Problem requirements: Write every line of the following listing exactly as it reads.
================================
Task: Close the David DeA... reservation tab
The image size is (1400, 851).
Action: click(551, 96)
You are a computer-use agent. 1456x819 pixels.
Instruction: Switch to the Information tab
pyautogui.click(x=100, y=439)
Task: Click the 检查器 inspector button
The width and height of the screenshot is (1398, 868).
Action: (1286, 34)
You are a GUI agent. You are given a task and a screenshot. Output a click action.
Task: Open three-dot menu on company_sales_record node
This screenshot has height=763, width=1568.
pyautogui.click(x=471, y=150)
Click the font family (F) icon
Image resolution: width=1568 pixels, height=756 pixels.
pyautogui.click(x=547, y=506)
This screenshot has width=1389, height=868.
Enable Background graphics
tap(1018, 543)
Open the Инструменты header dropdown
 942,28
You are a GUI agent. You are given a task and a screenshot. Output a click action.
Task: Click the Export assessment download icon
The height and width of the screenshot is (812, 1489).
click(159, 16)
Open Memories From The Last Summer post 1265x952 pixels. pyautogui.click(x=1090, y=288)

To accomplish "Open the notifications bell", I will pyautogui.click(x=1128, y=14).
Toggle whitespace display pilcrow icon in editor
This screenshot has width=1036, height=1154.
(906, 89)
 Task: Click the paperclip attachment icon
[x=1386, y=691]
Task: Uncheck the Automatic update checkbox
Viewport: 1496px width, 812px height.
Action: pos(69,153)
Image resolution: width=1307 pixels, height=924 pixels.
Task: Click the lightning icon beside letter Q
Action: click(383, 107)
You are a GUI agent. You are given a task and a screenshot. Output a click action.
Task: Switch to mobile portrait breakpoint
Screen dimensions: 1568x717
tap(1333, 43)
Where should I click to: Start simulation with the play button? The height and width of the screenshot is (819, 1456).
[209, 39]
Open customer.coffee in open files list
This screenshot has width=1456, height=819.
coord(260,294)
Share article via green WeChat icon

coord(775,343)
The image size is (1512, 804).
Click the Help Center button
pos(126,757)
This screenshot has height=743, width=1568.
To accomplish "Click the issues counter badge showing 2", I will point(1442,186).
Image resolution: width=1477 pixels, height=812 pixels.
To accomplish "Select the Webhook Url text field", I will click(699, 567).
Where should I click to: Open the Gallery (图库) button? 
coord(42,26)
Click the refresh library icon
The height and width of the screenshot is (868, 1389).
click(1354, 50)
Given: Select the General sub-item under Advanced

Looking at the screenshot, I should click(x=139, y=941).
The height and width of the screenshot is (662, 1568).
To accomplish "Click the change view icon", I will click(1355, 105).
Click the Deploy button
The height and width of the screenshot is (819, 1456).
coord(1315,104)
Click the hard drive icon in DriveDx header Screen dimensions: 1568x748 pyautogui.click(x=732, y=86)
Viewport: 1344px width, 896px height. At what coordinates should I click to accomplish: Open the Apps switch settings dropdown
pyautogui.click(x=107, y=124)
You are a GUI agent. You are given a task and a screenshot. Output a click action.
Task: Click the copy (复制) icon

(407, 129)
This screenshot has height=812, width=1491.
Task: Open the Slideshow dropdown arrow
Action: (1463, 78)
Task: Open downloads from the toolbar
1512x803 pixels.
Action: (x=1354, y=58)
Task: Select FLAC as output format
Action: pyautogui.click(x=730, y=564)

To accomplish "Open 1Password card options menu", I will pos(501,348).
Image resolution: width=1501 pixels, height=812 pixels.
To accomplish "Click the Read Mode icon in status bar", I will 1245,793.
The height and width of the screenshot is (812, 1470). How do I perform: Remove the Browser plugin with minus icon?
================================
Answer section:
Task: Close the David DeA... reservation tab
The image size is (1400, 851).
Action: click(551, 96)
You are a computer-use agent. 1456x819 pixels.
Instruction: Switch to the Information tab
pyautogui.click(x=100, y=439)
Task: Click the 检查器 inspector button
The width and height of the screenshot is (1398, 868).
Action: (1286, 34)
You are a GUI agent. You are given a task and a screenshot. Output a click action.
Task: Open three-dot menu on company_sales_record node
This screenshot has height=763, width=1568.
pyautogui.click(x=471, y=150)
Click the font family (F) icon
Image resolution: width=1568 pixels, height=756 pixels.
pyautogui.click(x=547, y=506)
This screenshot has width=1389, height=868.
Enable Background graphics
tap(1018, 543)
Open the Инструменты header dropdown
 942,28
You are a GUI agent. You are given a task and a screenshot. Output a click action.
Task: Click the Export assessment download icon
The height and width of the screenshot is (812, 1489).
click(159, 16)
Open Memories From The Last Summer post 1265x952 pixels. pyautogui.click(x=1090, y=288)

To accomplish "Open the notifications bell", I will pyautogui.click(x=1128, y=14).
Toggle whitespace display pilcrow icon in editor
This screenshot has width=1036, height=1154.
(906, 89)
 Task: Click the paperclip attachment icon
[x=1386, y=691]
Task: Uncheck the Automatic update checkbox
Viewport: 1496px width, 812px height.
Action: pos(69,153)
Image resolution: width=1307 pixels, height=924 pixels.
Task: Click the lightning icon beside letter Q
Action: click(383, 107)
You are a GUI agent. You are given a task and a screenshot. Output a click action.
Task: Switch to mobile portrait breakpoint
Screen dimensions: 1568x717
tap(1333, 43)
Where should I click to: Start simulation with the play button? The height and width of the screenshot is (819, 1456).
[209, 39]
Open customer.coffee in open files list
This screenshot has width=1456, height=819.
coord(260,294)
Share article via green WeChat icon

coord(775,343)
The image size is (1512, 804).
Click the Help Center button
pos(126,757)
This screenshot has height=743, width=1568.
To accomplish "Click the issues counter badge showing 2", I will point(1442,186).
Image resolution: width=1477 pixels, height=812 pixels.
To accomplish "Select the Webhook Url text field", I will click(699, 567).
Where should I click to: Open the Gallery (图库) button? 
coord(42,26)
Click the refresh library icon
The height and width of the screenshot is (868, 1389).
click(1354, 50)
Given: Select the General sub-item under Advanced

Looking at the screenshot, I should click(x=139, y=941).
The height and width of the screenshot is (662, 1568).
To accomplish "Click the change view icon", I will click(1355, 105).
Click the Deploy button
The height and width of the screenshot is (819, 1456).
coord(1315,104)
Click the hard drive icon in DriveDx header Screen dimensions: 1568x748 pyautogui.click(x=732, y=86)
Viewport: 1344px width, 896px height. At what coordinates should I click to accomplish: Open the Apps switch settings dropdown
pyautogui.click(x=107, y=124)
You are a GUI agent. You are given a task and a screenshot. Output a click action.
Task: Click the copy (复制) icon

(407, 129)
This screenshot has height=812, width=1491.
Task: Open the Slideshow dropdown arrow
Action: (1463, 78)
Task: Open downloads from the toolbar
1512x803 pixels.
Action: (x=1354, y=58)
Task: Select FLAC as output format
Action: pyautogui.click(x=730, y=564)

To accomplish "Open 1Password card options menu", I will pos(501,348).
Image resolution: width=1501 pixels, height=812 pixels.
To accomplish "Click the Read Mode icon in status bar", I will 1245,793.
The height and width of the screenshot is (812, 1470). How do I perform: Remove the Browser plugin with minus icon?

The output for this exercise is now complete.